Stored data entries
• • •

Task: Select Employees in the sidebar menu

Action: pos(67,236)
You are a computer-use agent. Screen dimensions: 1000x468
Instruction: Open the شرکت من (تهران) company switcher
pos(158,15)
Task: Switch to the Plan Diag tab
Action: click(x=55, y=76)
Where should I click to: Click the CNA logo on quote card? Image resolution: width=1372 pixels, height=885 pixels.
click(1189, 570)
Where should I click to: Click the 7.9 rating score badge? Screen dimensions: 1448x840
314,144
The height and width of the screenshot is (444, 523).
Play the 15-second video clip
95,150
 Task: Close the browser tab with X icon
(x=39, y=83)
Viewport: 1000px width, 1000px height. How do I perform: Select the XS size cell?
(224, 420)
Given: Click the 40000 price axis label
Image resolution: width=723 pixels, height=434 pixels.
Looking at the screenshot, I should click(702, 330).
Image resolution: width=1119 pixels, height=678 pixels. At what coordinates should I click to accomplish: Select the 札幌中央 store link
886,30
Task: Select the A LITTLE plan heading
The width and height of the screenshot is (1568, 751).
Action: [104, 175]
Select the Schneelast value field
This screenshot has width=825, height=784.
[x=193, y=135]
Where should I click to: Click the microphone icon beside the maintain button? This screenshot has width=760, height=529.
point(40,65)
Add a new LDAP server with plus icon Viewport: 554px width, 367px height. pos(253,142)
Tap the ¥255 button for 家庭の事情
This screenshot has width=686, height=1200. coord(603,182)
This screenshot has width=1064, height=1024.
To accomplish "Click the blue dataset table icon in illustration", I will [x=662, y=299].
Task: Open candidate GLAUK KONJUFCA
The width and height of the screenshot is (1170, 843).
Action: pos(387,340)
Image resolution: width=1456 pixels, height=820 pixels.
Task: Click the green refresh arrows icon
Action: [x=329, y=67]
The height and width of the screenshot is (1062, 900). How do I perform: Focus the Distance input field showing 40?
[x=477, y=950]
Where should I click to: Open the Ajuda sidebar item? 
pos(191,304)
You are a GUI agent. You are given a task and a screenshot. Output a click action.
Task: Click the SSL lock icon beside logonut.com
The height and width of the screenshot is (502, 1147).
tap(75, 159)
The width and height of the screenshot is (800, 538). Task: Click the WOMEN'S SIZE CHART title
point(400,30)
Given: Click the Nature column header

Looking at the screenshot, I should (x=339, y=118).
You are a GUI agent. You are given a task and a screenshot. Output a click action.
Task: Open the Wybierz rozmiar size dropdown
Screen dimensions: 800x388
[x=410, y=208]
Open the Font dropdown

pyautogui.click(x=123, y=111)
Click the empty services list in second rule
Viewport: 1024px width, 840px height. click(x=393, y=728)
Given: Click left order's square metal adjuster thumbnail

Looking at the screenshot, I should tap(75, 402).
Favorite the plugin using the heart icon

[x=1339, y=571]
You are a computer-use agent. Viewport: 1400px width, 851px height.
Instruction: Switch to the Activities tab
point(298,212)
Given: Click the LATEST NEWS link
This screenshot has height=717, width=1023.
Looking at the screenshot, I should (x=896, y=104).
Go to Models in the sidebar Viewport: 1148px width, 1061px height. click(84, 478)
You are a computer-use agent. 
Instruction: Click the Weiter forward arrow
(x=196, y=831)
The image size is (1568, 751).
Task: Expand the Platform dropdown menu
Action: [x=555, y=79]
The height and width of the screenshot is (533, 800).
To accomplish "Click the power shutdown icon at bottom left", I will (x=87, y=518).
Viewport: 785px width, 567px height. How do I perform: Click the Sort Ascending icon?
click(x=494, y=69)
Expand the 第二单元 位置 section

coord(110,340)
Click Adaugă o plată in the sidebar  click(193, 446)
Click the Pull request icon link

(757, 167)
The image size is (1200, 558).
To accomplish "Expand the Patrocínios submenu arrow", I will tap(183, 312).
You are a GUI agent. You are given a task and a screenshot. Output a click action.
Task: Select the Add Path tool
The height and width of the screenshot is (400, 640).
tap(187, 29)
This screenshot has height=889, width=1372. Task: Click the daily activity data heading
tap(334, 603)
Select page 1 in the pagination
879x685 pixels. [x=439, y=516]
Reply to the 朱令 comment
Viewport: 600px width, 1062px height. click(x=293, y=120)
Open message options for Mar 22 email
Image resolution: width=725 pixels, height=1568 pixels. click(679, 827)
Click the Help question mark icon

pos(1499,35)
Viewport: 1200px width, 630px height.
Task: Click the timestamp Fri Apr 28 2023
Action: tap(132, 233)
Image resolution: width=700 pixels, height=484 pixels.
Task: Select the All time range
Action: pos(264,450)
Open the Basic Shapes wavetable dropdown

• • •

## [Exercise]
For each line in the data that contains the string "computer", give a copy of that line.

## [Exercise output]
You are a computer-use agent. Screen dimensions: 1000x468
You are a computer-use agent. Viewport: 1400px width, 851px height.
You are a computer-use agent. 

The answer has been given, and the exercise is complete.